When I was growing up in the ’50s and ’60s, there was a scheme to extend the Bakerloo line from the Elephant and Castle through Walworth, Camberwell, Peckham and Forest Hill and on to Catford and Bromley, but it was never more than a pipe-dream. The costs were always prohibitive, even then, and although the scheme existed on paper, it never existed in fact.
The extension of the East London line therefore became a much more realistic proposition, particularly in my part of south-east London. Only relatively minor engineering work at New Cross Gate is required to allow it to share the infrastructure with Network Rail that is necessary to produce a service that—when I started campaigning for such an extension in the early ’70s, on being elected to Lewisham council—was designed to go to East Croydon. As the proposed extension of the East London line both north and south was discussed—the House will understand if I do not go into detail about the northern extension, important though that is—the ideas were refined. The decision was taken that it would be better to extend the line to West Croydon, which serves the centre of Croydon more readily than does East Croydon. Extending to East Croydon would have had the advantage of a link with Gatwick airport, but such a service would have been of limited value to commuters…
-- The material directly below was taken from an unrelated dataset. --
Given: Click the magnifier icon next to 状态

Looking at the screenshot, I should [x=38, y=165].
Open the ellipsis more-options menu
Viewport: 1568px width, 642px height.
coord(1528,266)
The London borough of Lewisham has the highest proportion of residents who work outside the borough, so its public transport links are crucial to the well-being of the area and its citizens. We have seen many improvements in recent years. The Docklands light railway extension was eventually continued across the river, from a rather strange terminus at Mudchute on the Isle of Dogs, largely because of the innovative and imaginative approach of the London borough of Lewisham. Modesty almost forbids me from saying that I was the chair of finance at the time. We identified a capital investment that we could make in concert with the Docklands light railway to bring it, via Greenwich and Deptford, to Lewisham. That was achieved a few years ago, improving the transport links considerably.
Jim goes on to talk about the importance of services to London Bridge for many of us who use public transport to get to work and argues against any reduction in the number of trains going through our area to the centre of London.